* [Material provided]:
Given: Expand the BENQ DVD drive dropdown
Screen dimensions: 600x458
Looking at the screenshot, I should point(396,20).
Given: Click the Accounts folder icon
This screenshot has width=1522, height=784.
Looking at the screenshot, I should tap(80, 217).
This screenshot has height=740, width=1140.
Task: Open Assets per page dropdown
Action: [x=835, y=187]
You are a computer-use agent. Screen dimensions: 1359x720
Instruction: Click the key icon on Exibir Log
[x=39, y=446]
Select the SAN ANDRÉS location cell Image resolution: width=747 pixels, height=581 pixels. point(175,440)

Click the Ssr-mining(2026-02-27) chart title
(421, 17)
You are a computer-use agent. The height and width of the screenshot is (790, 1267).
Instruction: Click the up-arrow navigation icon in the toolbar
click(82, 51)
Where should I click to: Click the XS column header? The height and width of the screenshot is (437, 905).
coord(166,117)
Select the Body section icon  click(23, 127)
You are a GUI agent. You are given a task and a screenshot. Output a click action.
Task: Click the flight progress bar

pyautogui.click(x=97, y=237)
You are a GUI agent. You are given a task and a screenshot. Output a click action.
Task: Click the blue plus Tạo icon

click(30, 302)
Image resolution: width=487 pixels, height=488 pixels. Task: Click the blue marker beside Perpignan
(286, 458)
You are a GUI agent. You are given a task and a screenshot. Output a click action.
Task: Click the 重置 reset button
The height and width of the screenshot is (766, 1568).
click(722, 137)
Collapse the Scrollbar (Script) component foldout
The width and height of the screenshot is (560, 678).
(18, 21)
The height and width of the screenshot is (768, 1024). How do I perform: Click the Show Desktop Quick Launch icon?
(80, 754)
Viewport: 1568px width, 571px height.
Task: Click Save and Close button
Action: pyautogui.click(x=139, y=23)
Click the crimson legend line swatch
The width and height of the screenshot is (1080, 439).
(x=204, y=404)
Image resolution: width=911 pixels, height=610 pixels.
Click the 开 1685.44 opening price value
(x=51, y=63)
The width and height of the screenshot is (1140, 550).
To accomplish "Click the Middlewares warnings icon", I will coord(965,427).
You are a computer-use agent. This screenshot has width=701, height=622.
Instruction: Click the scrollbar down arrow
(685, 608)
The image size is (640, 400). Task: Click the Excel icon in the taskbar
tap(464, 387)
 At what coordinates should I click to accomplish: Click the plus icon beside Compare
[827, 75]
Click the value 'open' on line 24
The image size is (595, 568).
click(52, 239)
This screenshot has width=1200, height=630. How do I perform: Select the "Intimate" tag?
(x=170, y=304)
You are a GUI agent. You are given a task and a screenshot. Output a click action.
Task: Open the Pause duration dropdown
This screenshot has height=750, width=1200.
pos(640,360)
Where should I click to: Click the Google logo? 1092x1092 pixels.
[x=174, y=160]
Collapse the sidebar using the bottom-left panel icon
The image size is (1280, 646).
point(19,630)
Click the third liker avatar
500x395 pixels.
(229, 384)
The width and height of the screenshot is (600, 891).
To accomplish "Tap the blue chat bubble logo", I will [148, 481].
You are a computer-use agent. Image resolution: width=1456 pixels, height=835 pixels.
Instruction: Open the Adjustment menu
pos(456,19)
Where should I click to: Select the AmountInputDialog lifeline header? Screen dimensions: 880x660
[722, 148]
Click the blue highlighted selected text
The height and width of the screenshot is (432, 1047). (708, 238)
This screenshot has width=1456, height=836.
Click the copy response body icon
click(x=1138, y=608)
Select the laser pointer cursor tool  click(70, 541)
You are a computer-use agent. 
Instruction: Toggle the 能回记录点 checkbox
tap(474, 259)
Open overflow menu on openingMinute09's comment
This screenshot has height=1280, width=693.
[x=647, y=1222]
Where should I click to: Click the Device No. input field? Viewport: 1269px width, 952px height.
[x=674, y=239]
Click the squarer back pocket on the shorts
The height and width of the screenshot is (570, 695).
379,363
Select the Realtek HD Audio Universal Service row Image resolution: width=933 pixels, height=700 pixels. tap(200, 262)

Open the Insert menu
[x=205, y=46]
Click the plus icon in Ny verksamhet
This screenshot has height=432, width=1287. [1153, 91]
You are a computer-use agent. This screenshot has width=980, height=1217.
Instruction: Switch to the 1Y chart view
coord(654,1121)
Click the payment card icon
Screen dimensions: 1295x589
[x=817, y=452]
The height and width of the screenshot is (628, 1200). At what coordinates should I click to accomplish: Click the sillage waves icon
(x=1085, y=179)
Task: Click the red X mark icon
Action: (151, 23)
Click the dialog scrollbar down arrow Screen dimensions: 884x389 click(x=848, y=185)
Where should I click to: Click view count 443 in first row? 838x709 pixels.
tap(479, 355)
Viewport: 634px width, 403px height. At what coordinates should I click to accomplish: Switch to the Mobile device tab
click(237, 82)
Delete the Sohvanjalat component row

* [Required work]: Lines that contain "will" are to be copied from the records above.

* [Solution]:
To accomplish "Click the Middlewares warnings icon", I will coord(965,427).
To accomplish "Tap the blue chat bubble logo", I will [148, 481].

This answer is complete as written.